Maludam National Park (Taman Negara Maludam) is a national park in Betong Division, Sarawak, Malaysia on the island of Borneo. It is located in the Maludam Peninsula and consists entirely of low-lying, flat peat swamp forest. Such forests cover about 10% of the total land area of Sarawak, but have mostly been exploited for timber and plantation agriculture. The Maludam National Park encompasses the largest single patch of peat swamp forest remaining in Sarawak and Brunei.

The park covers an area of 432 km2 and was founded in 2000. It is the second largest national park in Sarawak, and there are proposals to extend its area yet further. These national park is currently has no facilities and also strictly not open to any visitors and tourists.

==Fauna==
Maludam National Park also has the only viable population of the red banded langur (Presbytis chrysomelas cruciger) remaining in the world today. This species is one of the world's most beautiful monkeys, and is endemic only to Borneo. Its current range is restricted entirely to the peat swamp forests of the Sri Aman Division and Sarikei Division of Sarawak.

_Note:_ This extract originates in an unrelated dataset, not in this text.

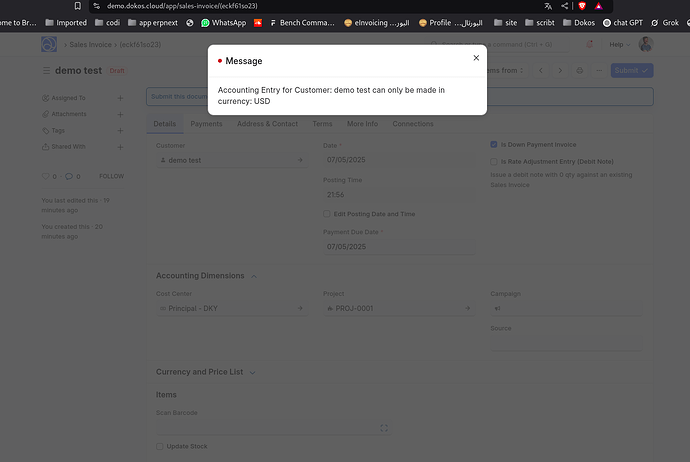Click the notifications bell icon

pos(589,44)
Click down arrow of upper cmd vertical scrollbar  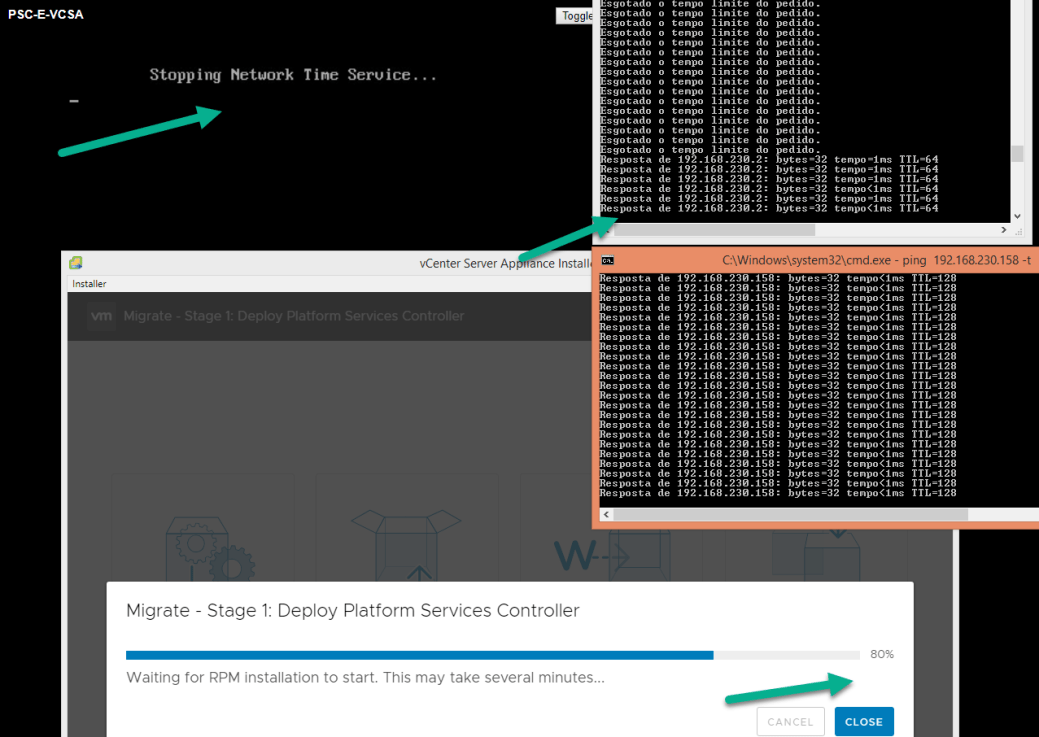1017,216
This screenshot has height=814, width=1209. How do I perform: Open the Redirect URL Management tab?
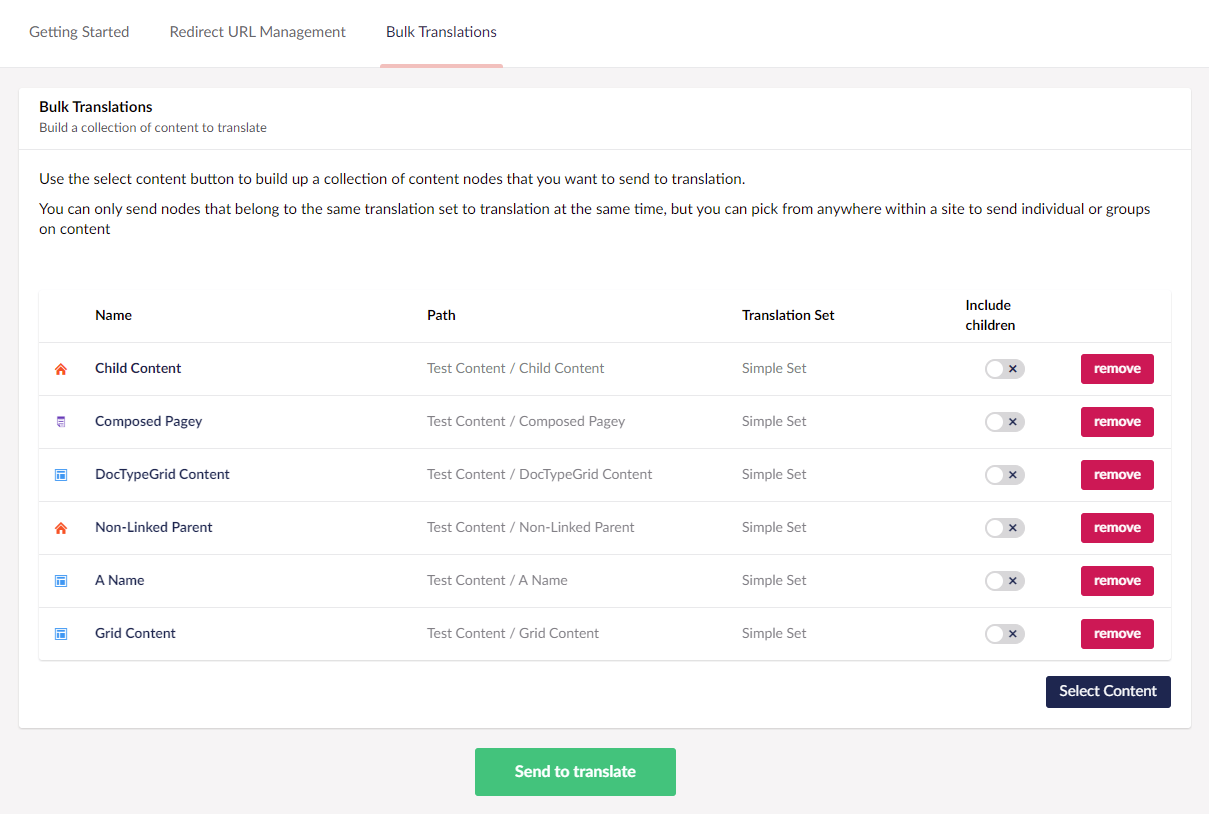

Maludam National Park also has one of only about five viable populations of proboscis monkey (Nasalis larvatus) in Sarawak. There is also a significant population of silvery lutung (Trachypithecus cristata). Diversity of other mammals is low, but there are numerous birds in the park, including black, Oriental pied and rhinoceros hornbills, blue-eared and stork-billed kingfishers, green imperial pigeon, slender-billed crow, greater racket-tailed drongo and, occasionally, the rare Storm's stork.